* Work item *
Please copy each line below that contains the string "marker".

━━━

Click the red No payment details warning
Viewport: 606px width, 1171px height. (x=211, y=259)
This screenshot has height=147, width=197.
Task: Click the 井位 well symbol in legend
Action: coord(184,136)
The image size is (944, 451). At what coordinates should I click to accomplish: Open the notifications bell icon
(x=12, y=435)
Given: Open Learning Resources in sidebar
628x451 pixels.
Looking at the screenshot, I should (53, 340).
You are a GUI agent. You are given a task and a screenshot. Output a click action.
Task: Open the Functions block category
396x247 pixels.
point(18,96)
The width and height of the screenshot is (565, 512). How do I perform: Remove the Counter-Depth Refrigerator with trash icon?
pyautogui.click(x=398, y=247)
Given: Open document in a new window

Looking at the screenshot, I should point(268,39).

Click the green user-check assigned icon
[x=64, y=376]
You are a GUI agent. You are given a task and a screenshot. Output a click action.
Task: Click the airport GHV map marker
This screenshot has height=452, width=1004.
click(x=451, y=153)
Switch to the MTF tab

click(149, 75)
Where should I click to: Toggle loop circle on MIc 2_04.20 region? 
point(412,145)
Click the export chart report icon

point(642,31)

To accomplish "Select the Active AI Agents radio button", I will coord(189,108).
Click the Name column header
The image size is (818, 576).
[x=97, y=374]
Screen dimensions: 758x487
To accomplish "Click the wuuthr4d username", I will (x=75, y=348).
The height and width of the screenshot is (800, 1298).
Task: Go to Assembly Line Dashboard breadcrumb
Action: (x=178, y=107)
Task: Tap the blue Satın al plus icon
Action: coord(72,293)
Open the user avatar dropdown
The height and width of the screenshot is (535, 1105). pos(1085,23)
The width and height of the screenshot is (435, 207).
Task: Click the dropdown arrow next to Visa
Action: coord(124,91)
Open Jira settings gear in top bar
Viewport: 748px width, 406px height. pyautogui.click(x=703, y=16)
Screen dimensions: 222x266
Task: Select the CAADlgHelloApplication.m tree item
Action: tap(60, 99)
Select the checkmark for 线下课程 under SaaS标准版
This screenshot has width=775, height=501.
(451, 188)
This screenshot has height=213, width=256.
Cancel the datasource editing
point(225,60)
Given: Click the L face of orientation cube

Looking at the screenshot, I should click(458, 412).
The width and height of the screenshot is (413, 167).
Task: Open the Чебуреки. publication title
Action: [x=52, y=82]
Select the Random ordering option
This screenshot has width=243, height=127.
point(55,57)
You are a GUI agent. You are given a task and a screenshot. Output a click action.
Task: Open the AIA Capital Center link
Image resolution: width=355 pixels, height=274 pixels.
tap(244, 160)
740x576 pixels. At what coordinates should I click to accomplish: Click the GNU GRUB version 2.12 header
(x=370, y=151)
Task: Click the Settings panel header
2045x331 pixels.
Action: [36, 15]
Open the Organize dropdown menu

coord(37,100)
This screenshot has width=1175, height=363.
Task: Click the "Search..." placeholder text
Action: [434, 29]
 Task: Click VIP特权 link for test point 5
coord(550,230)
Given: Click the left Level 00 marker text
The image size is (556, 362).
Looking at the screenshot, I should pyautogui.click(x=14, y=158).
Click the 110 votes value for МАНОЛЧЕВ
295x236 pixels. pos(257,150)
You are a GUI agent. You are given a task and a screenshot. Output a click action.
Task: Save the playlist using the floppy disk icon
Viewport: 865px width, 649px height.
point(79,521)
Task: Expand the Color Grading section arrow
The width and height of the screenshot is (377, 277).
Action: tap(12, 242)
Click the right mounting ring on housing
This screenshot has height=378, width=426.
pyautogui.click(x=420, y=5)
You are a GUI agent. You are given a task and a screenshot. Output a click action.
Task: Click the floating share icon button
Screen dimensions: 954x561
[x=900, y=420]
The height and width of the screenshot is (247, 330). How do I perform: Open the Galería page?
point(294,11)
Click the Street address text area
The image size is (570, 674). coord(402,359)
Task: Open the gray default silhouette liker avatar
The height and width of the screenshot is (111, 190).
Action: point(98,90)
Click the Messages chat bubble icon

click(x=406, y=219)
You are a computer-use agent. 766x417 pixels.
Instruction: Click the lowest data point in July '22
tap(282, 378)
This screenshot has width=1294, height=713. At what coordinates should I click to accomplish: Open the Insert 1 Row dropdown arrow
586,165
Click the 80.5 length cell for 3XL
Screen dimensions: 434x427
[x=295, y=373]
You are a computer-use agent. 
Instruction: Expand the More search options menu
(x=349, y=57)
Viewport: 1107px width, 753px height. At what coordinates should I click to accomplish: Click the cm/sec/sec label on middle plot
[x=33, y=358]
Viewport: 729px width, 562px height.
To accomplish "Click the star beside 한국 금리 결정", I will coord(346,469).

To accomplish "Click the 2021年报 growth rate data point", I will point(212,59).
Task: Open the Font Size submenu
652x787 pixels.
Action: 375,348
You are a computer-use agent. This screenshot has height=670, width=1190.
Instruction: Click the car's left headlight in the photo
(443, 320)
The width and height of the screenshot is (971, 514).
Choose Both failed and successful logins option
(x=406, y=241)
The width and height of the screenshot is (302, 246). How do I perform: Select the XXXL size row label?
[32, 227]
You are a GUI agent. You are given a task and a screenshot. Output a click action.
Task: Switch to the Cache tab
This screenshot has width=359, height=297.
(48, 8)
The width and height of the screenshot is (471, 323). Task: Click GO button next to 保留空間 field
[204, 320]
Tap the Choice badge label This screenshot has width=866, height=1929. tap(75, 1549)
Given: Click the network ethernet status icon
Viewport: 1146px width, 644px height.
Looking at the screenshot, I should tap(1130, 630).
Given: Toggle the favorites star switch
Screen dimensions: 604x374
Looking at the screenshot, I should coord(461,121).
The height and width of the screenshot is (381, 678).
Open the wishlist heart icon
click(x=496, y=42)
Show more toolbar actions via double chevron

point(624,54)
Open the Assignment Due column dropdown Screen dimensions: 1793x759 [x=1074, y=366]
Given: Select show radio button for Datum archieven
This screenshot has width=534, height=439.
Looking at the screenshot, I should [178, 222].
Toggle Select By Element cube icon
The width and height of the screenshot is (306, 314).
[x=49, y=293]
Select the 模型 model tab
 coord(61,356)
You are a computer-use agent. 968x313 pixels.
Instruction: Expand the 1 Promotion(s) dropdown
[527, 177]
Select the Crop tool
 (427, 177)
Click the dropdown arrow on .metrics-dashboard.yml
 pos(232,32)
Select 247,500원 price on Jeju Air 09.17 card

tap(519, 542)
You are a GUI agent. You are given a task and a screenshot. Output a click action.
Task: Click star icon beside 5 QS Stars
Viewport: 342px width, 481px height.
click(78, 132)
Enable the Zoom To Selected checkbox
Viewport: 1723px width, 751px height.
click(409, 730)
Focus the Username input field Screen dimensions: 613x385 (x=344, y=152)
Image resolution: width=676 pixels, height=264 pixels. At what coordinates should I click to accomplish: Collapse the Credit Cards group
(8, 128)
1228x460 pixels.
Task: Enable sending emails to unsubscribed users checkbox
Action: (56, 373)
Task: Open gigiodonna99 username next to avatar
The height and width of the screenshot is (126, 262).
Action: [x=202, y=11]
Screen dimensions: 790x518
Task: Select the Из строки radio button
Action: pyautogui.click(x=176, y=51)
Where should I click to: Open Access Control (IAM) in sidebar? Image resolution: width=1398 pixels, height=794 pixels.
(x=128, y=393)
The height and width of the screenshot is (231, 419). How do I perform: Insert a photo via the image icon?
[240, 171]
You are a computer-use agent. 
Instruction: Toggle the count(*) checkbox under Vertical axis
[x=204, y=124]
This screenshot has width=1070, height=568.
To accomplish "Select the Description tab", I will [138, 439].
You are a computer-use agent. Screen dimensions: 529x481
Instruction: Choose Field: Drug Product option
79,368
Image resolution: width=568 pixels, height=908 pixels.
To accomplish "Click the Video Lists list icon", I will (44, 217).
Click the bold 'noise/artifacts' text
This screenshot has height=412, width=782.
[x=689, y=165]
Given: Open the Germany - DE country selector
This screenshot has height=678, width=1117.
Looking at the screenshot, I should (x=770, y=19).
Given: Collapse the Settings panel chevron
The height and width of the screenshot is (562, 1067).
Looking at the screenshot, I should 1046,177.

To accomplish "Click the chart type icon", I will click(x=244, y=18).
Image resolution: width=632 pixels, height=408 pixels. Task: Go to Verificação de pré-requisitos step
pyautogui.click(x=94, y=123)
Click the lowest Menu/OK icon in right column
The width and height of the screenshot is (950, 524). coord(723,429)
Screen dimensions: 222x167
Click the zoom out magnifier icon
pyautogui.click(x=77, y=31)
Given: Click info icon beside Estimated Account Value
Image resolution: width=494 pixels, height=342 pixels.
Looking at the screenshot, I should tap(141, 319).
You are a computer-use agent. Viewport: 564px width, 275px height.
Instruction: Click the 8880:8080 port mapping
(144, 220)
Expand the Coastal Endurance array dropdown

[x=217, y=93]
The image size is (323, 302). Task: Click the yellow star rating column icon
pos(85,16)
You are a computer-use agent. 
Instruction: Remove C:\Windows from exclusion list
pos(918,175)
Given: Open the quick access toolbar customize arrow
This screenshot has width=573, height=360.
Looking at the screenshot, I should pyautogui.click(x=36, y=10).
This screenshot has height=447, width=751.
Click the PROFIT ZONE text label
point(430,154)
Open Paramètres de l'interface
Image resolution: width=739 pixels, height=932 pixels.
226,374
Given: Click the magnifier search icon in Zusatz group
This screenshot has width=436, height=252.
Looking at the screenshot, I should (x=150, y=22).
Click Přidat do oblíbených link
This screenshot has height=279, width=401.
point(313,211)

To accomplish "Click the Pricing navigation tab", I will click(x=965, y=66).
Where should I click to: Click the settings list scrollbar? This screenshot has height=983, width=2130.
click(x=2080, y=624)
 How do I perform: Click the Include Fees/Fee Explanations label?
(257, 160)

━━━

* Answer space *
Task: Click the airport GHV map marker
Given: Click the left Level 00 marker text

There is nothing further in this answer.